What made Samaria, or for that matter any of the other fortified cities of Israel, think they could withstand a sustained assault by the Assyrians, often referred to by those who have studied the period as history’s most “unstoppable war machine”? Nobody else could repel them. But pride and ignorance make people hardened to reality. Remember, these folks had plowed iniquity and the fruit of their labor was the lies they now believed.

Something similar will happen in the end times to men and women who have rejected Christ and are offered Satan’s substitute. God will send them a “strong delusion, so that they may believe what is false”, and will follow the lawless one who is coming. We have seen recently how easily people can be led to believe whatever the authorities tell them; more so when their deeds and natural inclinations have led them to embrace an entirely false worldview. Israel trusted in its own way, and its own way was to fight when a quick surrender might have produced the same result with far less carnage. But they believed their own press clippings and trusted in their own armies rather than in God.

The Spoiling of Beth-arbel

Hosea points to their recent history, probably about 841 BC. The following entry comes from the Jewish Virtual Library:

“Shalmaneser, after burning the outskirts of Damascus, continued into the Hauran, ‘the bread basket’ of Syria and Israel, probably destroying many settlements in his wake.

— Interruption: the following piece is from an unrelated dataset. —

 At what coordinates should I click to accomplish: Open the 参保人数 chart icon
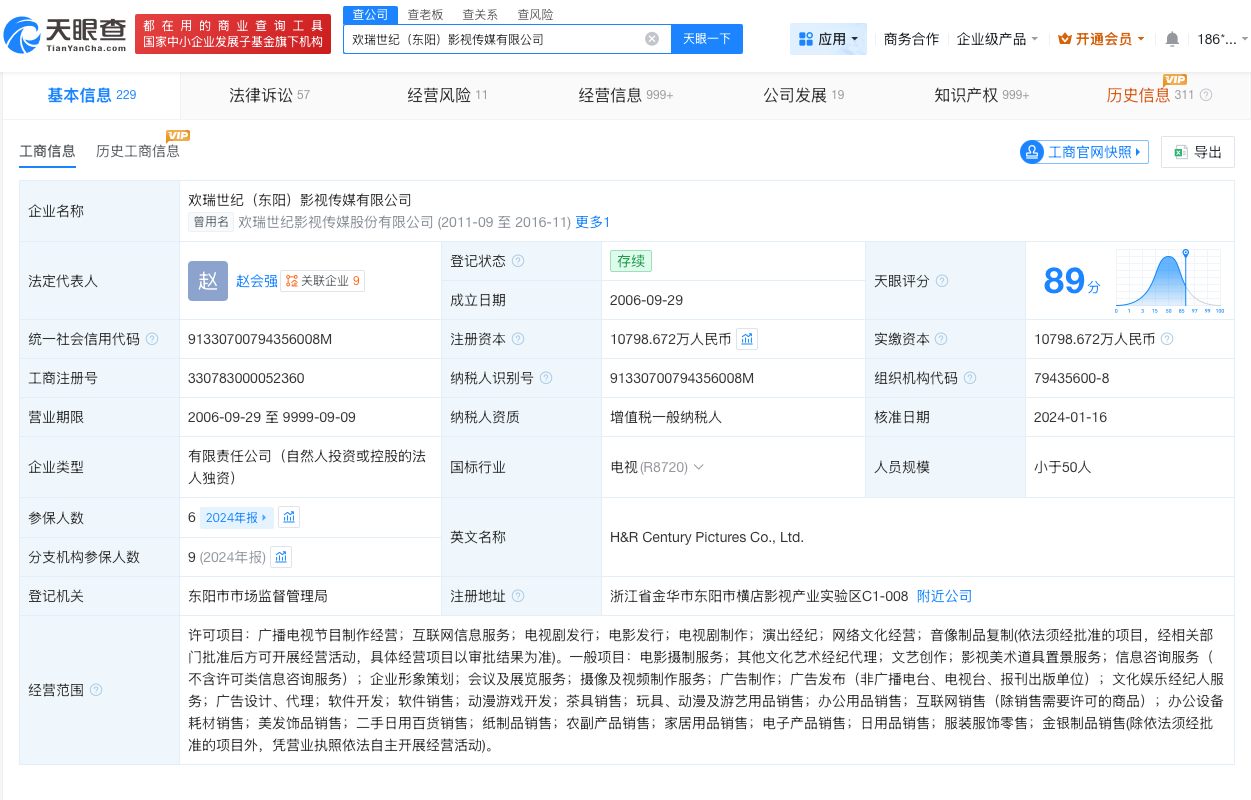point(289,517)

Some scholars would see a later historic reference to this march in Hosea’s mention of the spoiling of Beth Arbel in Transjordan by a certain Shalman (10:14).”

That is one possible explanation for the grisly reference to Shalman’s destruction of Beth-arbel; that despite having taken place over a century prior it was still an incident no Israelite would forget. Nevertheless, the northern kingdom persisted in its belief that it could accomplish what no other nation had, rather than look to their God and repent of their ways. In one sense, they were under the judgment of God. In another, they were merely experiencing the consequences of their own choices.

They were reaping what they had sown.